Le courrier officiel, daté du 21 mars 2025, précisait : « Vous serez séparé·e du DHS à la fin de la journée le 23 mai 2025. »* Allison Posner, ancienne avocate spécialisée en immigration, avait rejoint le DHS sous l'administration Obama avant de contribuer, en 2019, à la création de l'OIDO. Ce bureau, indépendant de l'Immigration and Customs Enforcement (ICE) et de la Customs and Border Protection (CBP), avait pour mission de superviser les centres de rétention et d'enquêter sur les violations des droits des détenus.

L'OIDO se distinguait par sa proximité avec les détenus : des inspecteurs et gestionnaires de cas étaient déployés dans plus de 100 centres à travers le pays, où ils recueillaient directement les témoignages et résolvaient les problèmes individuels. « Pour la première fois, les détenus n'avaient plus besoin d'envoyer un formulaire à Washington. Ils pouvaient simplement parler à un membre de notre équipe lors de nos visites hebdomadaires ou bihebdomadaires. »*, explique Posner.

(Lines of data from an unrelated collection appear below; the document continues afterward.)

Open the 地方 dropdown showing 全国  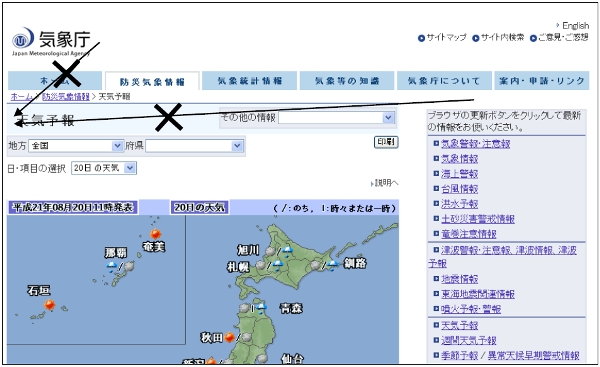click(x=76, y=146)
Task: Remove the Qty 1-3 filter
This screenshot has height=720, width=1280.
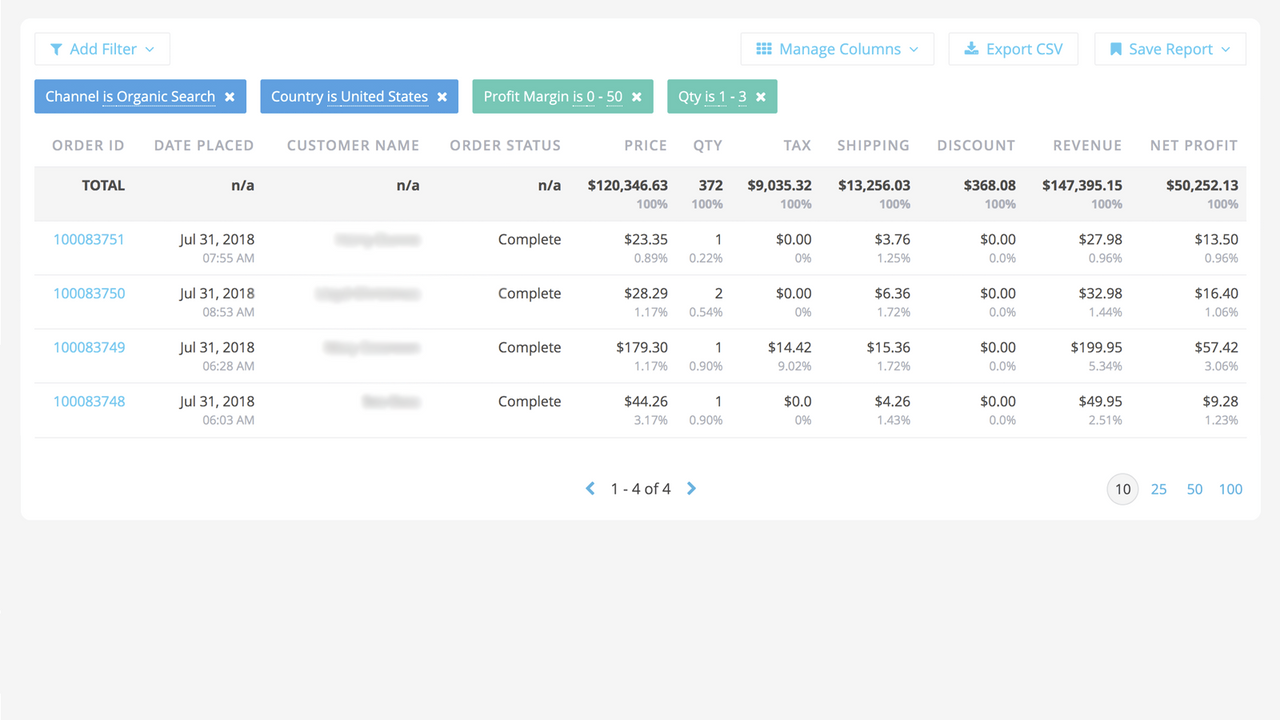Action: pos(760,96)
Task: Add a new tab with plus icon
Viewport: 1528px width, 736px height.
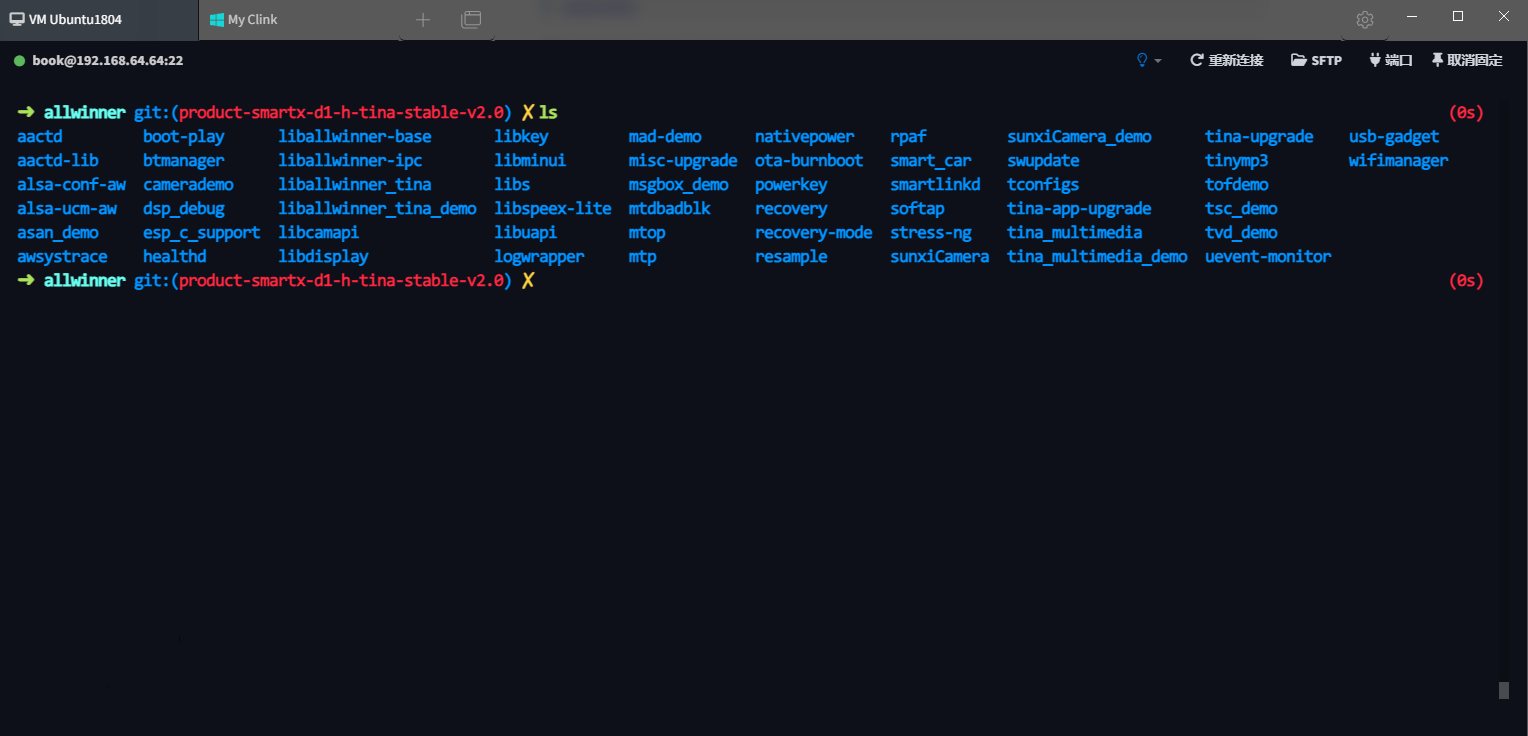Action: pos(423,19)
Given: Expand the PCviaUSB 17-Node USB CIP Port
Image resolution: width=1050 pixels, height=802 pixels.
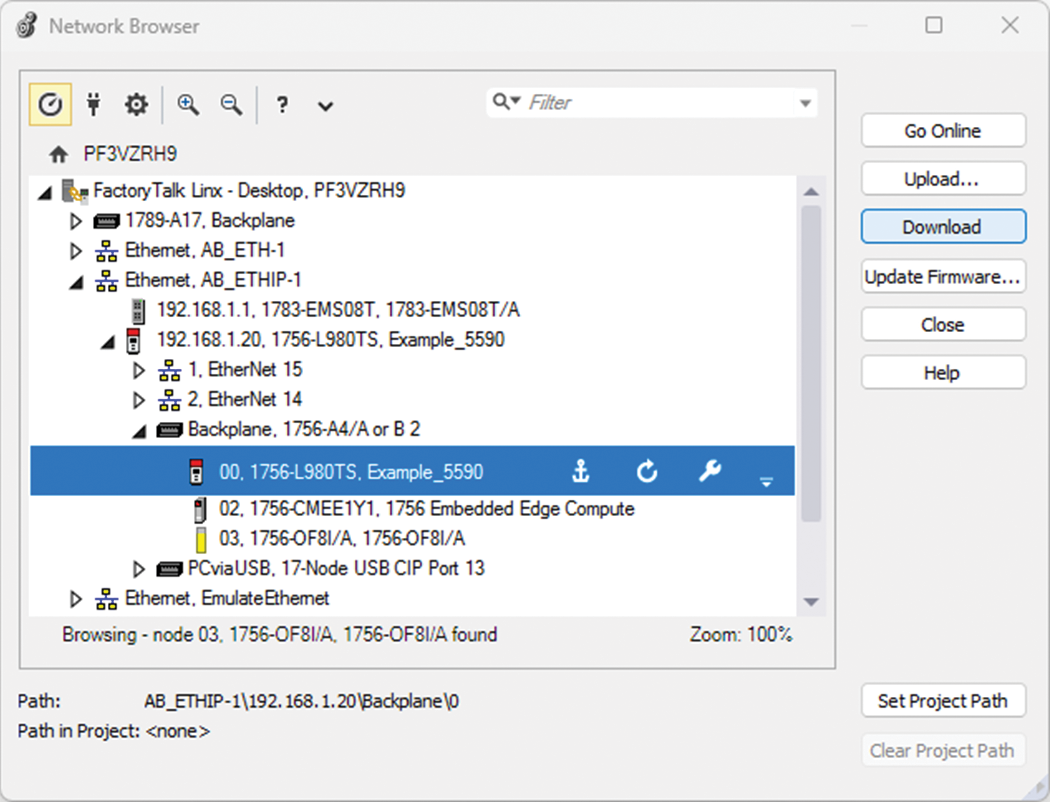Looking at the screenshot, I should click(x=139, y=568).
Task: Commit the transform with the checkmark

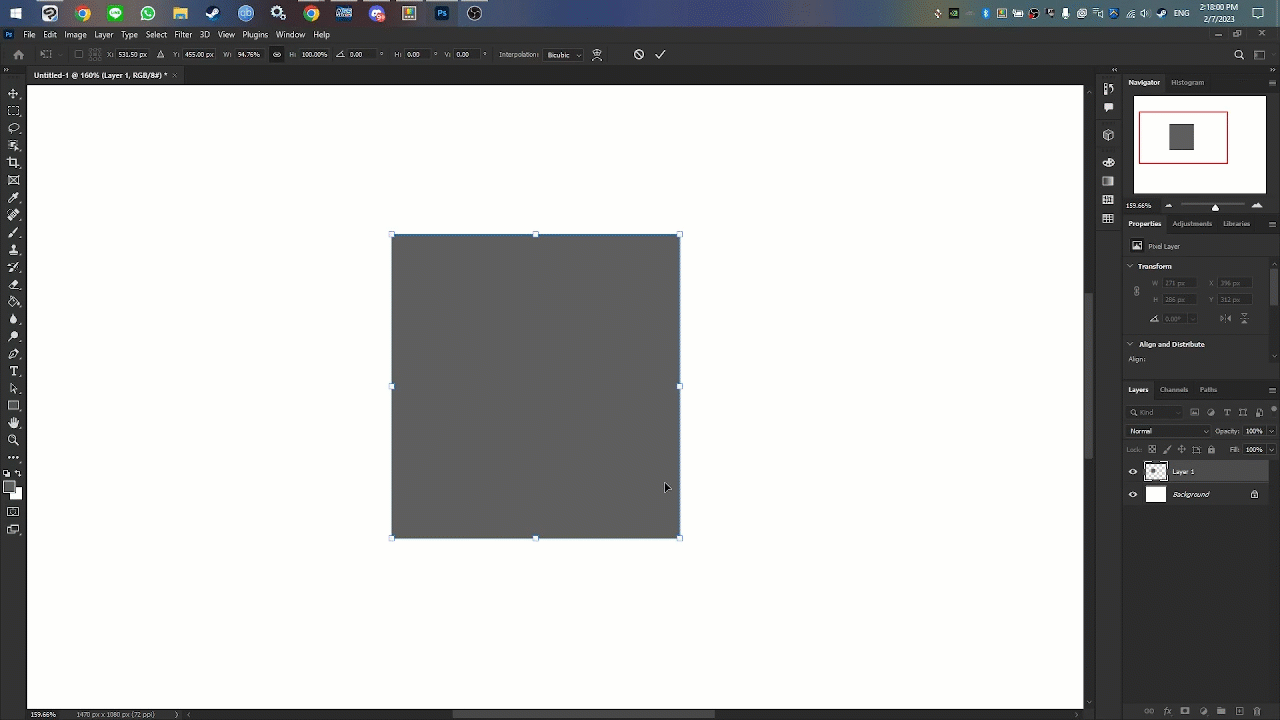Action: [659, 54]
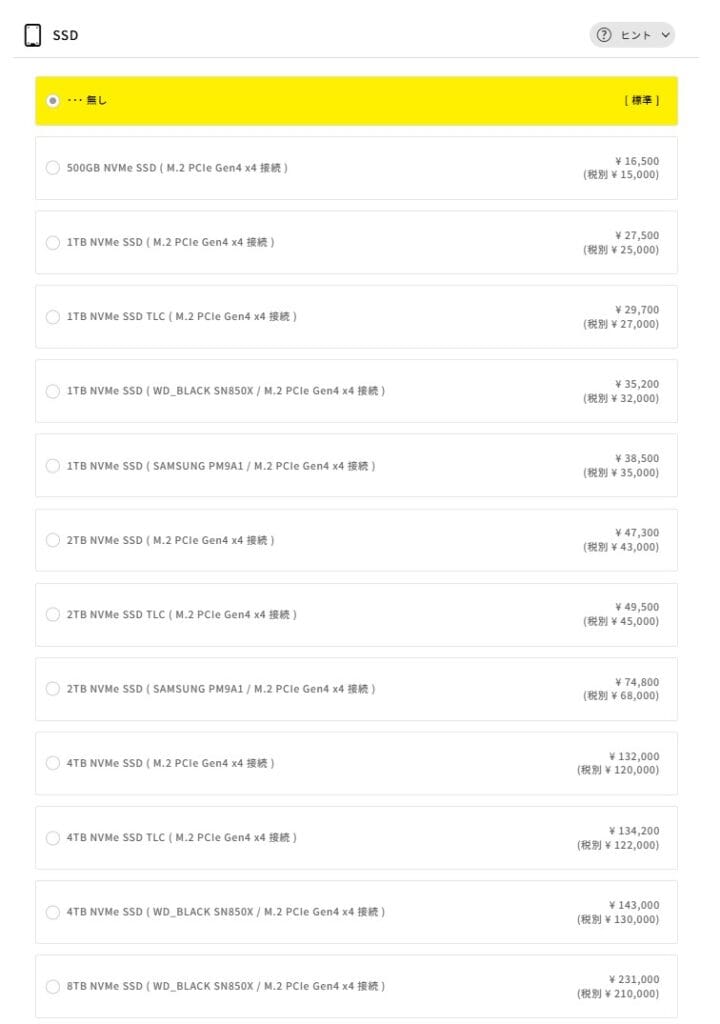Viewport: 720px width, 1024px height.
Task: Click the SSD section device icon
Action: click(33, 35)

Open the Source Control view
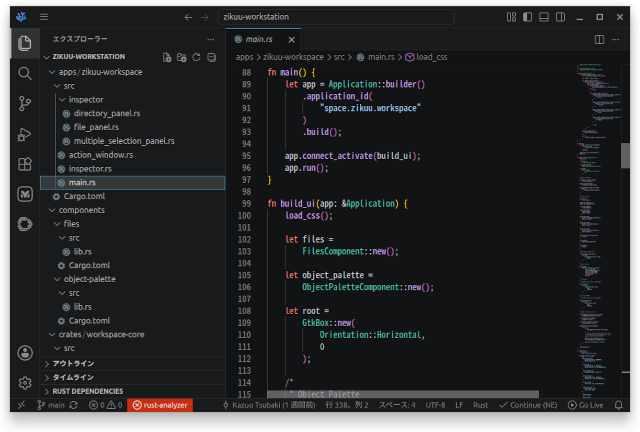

Avec la fermeture de l'OIDO, ce système d'accès direct disparaît. « Nous progressions, mais maintenant, plus personne ne remplit ce rôle. C'est déchirant. »* La décision s'inscrit dans la continuité des politiques migratoires restrictives de l'administration Trump, qui avait déjà affaibli l'organisme dès son retour à la Maison-Blanche. Selon d'anciens employés et des défenseurs des droits humains, cette suppression crée un vide dangereux en matière de surveillance indépendante, alors que les conditions dans les centres de détention restent un sujet de préoccupation majeur.

L'OIDO avait pour mission de garantir des conditions de détention humaines. Ses équipes effectuaient des visites annoncées et inopinées dans les centres, qu'ils soient gérés par des entreprises privées ou des autorités locales. Leur travail complétait celui d'autres entités du DHS, comme le Bureau des droits civils et libertés (CRCL) ou l'Inspection générale.

Pour les défenseurs des droits des migrants, la fermeture de l'OIDO est un recul majeur. « Sans ce bureau, les détenus perdent un recours essentiel pour signaler les abus ou les négligences. »*, souligne un ancien collaborateur. La suppression de cet organisme survient à un moment où les rapports sur les mauvais traitements dans les centres de détention se multiplient, rendant son rôle plus crucial que jamais.